--- ACTIVITY ---
In the forum thread, shorten the paragraph that begins "The way I read Mike's twitter reply" and keep its main points.

(Beginning of PAGE TEXT)

At least he admits here the steel detection was crap :D
everything by me: https://www.lemmingsforums.net/index.php?topic=5982.msg96035#msg96035

"Not knowing how near the truth is, we seek it far away."
-Hakuin Ekaku

"I have seen a heap of trouble in my life, and most of it has never come to pass" - Mark Twain


Mr. K

Heh... came back over here to see if it was posted.  Not a lot of new information, but it was great finally seeing the internal editors in the flesh.  If Mike Dailly happens to find in the future that he still has the disks, I have a few Amigas now I could use to read them out to IPF and we could try to reverse engineer the disk routines.

It was interesting to see how the editor was integrated into the original game-- it basically just runs the game like normal until you call it up.  To me, that implies that there's a chance the final game could still have the code in there, or at least remnants of the editor hooks (perhaps a dummied out input handler for the editor key?).  There hasn't really been a lot of Amiga specific reverse engineering done since the DOS version is a lot more accessible-- but it would make sense that the DOS version wouldn't have it because it is just a port.  (That reminds me though, do we know much about the timing of the three original versions, Amiga/ST/DOS?  Did they finish the Amiga version and then do the ports, or work on them simultaneously?  I'm not even sure if all three versions released on the same day, or if the ST and DOS versions followed the Amiga version later in 1991)

namida

QuoteIf Mike Dailly happens to find in the future that he still has the disks, I have a few Amigas now I could use to read them out to IPF and we could try to reverse engineer the disk routines.

His statement strongly implies he does have the disks, he just doesn't have the necessary code for reading them. I don't know what he meant by this - I didn't want to bother him too much by continuing to pester him, so I just let it go with his response above (responding with a general "thanks for your time" type email).

If he's referring to literally reading the disk, I have no idea what it might or might not take there. I hope he wasn't just referring to the data compression algorithm, because we cracked the Amiga compression algorithm a long time ago and could easily extract the files (and even if not - if he has a working copy of the editor, and it's as integrated with the game engine as he says (which is likely), we have ways to extract the level from memory once it's loaded).

Also, welcome back to the forums Mr K! :D
My projects
2D Lemmings: NeoLemmix (engine) | Lemmings Plus Series (level packs) | Doomsday Lemmings (level pack)
3D Lemmings: Loap (engine) | L3DEdit (level / graphics editor) | L3DUtils (replay / etc utility) | Lemmings Plus 3D (level pack)
Non-Lemmings: Commander Keen: Galaxy Reimagined (a Commander Keen fangame)

ccexplore

Quote from: Mr. K on May 14, 2019, 11:15:22 PM(That reminds me though, do we know much about the timing of the three original versions, Amiga/ST/DOS?  Did they finish the Amiga version and then do the ports, or work on them simultaneously?  I'm not even sure if all three versions released on the same day, or if the ST and DOS versions followed the Amiga version later in 1991)

I don't remember the exact timings but I'm 99.9% sure the development of those 3 versions happened in parallel.  It's a fair point though that the editor would only be expected on the Amiga version, which hasn't been subjected to much reverse engineering.  Did anyone try asking Mike whether the shipped Amiga version still has either remnants of editor code, maybe even a hidden hotkey to get to in-game?  (Though I suspect if the latter exists, someone would've discovered by now after all these years?)

=========

The way I read Mike's twitter reply to namida is that it might be more than just some customized file compression format, there might be copy protection in place that works by deviating from standard disk formating, such that regular Amiga tools will not be able to even make a copy of the disk or to capture an image of it.  I also don't see Mike wiling to risk lending out the one and only copy of the original disk to anyone else to attempt extraction.

(End of PAGE TEXT)
(Beginning of INFORMATION SUPPLIED)

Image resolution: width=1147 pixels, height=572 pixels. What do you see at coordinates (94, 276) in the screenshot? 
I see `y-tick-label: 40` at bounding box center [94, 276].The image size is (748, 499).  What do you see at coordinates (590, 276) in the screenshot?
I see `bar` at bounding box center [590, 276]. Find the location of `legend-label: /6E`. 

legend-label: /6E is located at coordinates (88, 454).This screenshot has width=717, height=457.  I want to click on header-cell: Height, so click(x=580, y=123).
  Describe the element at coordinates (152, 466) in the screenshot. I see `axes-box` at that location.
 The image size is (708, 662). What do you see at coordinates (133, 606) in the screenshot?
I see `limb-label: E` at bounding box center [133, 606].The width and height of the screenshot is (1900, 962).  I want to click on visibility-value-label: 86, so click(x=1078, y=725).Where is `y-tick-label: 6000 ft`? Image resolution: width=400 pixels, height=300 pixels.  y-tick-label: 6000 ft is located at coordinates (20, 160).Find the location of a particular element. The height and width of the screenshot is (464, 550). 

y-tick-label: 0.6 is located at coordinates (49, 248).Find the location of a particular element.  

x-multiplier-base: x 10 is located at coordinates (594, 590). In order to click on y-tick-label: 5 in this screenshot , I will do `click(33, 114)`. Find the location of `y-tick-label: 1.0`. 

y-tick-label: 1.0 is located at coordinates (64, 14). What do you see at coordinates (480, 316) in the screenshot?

(End of INFORMATION SUPPLIED)

--- TASK RESULT ---
The writer takes Mike's Twitter reply to namida to mean the problem may go beyond a custom file compression format. Copy protection based on nonstandard disk formatting could stop regular Amiga tools from copying or imaging the disk. The writer also doubts Mike would risk lending out the only copy of the original disk for someone else to try extracting it.